The list of the most highly correlated pairs reveals some patterns that may be important for feature reduction and feature extraction later on:
 - There are a number of features with perfect correlation, likely due to the gender field on characters in one particular manga or franchise containing several unique values. 
 - Features that scale along with the popularity of the manga (such as the score bucket features, user status features, and favorites) tend to be highly correlated with each other, as you might expect.
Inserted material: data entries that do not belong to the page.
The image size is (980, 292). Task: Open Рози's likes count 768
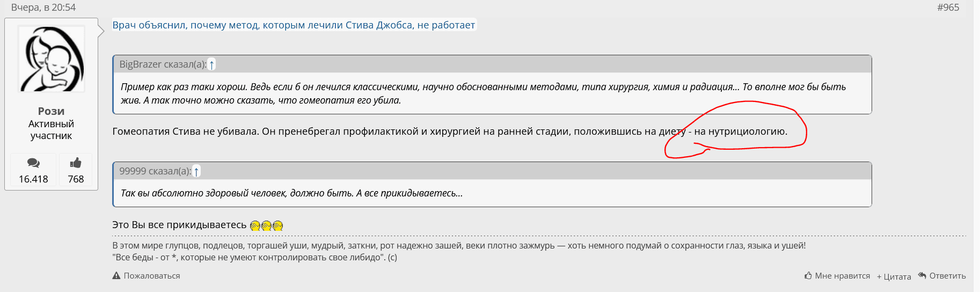pos(76,179)

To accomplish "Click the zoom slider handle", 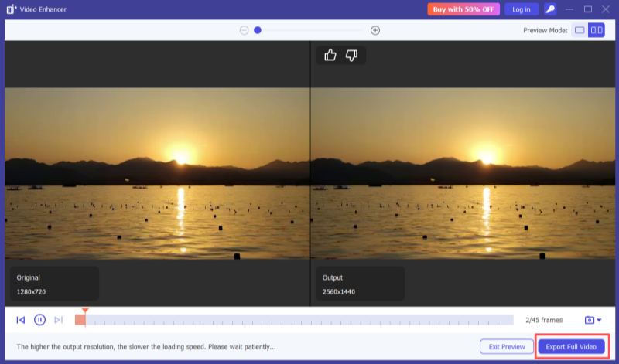I will (x=258, y=30).
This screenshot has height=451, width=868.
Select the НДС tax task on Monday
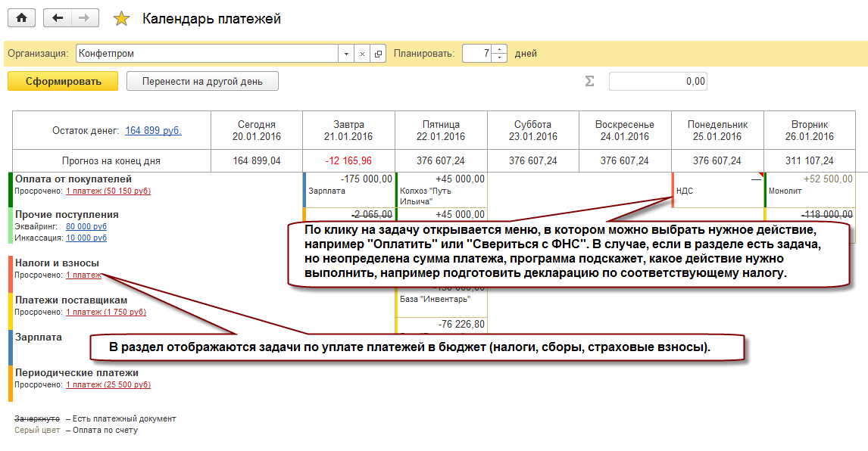(x=718, y=191)
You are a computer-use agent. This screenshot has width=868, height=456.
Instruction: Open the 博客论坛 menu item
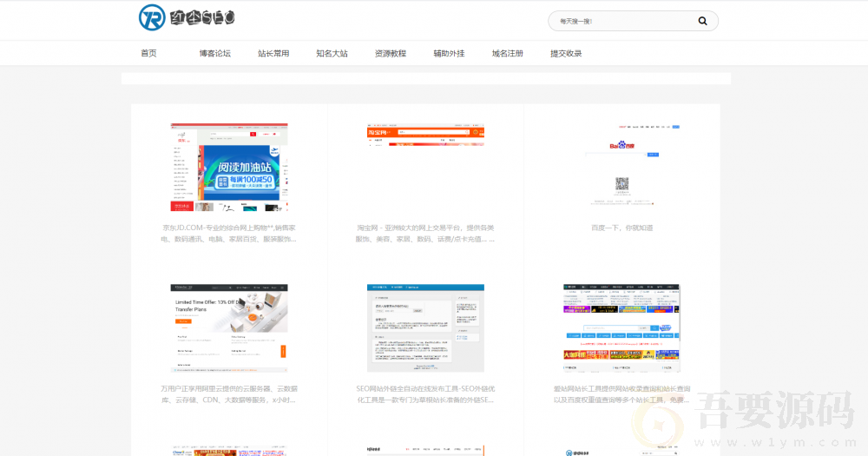click(x=214, y=53)
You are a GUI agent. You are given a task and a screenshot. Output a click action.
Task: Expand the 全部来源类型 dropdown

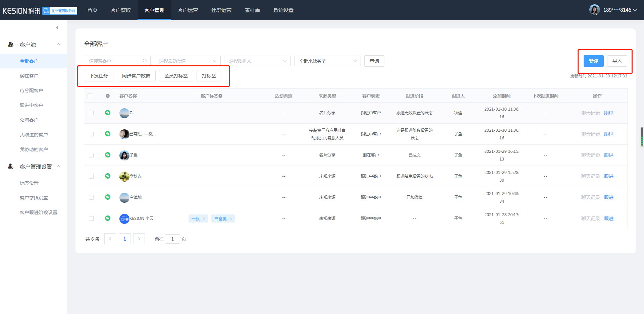tap(327, 61)
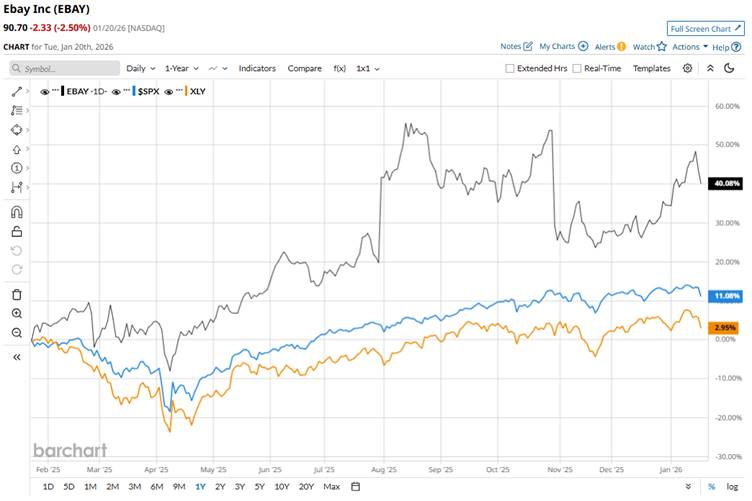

This means that these features provide little new information except in context with one another.
 - End year and start year are highly correlated.
 - the anime relation and the adaptation relation are highly correlated, likely indicating that if a manga is adapted into something else that shows up on the site it will almost always be an anime.
 - Male background roles and female background roles both scale with total background roles. This likely happens to a lesser extent with supporting and main roles as well. These features mainly provide additional information in context with one another, as with the popularity-scaling features.
 - Categorical indicators tend to be negatively correlated with one another, as we would expect.

Some interesting observations regarding correlations with our labels:
 - Shoujo and the romance genre, heterosexual tag, and school tag are positively correlated
 - Shoujo and the action genre and the start year are negatively correlated.
 - Shounen and number of volumes, the action genre, having an anime adaptation, and the size of supporting and main casts are positively correlated.
 - Shounen and the boys' love tag are negatively correlated.
 - Seinen, the nudity tag, and the ecchi genre are positively correlated.
 - Seinen and the romance genre are negatively correlated.
 - Josei and the primarily adult cast tag, office tag, office lady tag, slice of life genre, female protagonist tag, and work tag are positively correlated.
 - Josei and the action genre are negatively correlated.

Finally, there is fairly strong evidence of my hypothesis that the full color tag is strongly correlated with Korean manga, with a correlation of 0.63 in our sample. Also relevant, Chinese manga has an 0.32 correlation with the tag.